GIVEN REQUEST -> Present the listing as a numbered list, leaving out any blank lines.

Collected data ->
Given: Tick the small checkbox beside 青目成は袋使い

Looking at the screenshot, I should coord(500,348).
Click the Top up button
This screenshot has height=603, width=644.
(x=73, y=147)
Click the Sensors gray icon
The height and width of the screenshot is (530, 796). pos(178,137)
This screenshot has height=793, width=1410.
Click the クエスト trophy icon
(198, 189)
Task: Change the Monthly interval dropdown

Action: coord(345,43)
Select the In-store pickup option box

WRITTEN SOLUTION ->
1. Given: Tick the small checkbox beside 青目成は袋使い
2. Looking at the screenshot, I should coord(500,348).
3. Click the Top up button
4. This screenshot has height=603, width=644.
5. (x=73, y=147)
6. Click the Sensors gray icon
7. The height and width of the screenshot is (530, 796). pos(178,137)
8. This screenshot has height=793, width=1410.
9. Click the クエスト trophy icon
10. (198, 189)
11. Task: Change the Monthly interval dropdown
12. Action: coord(345,43)
13. Select the In-store pickup option box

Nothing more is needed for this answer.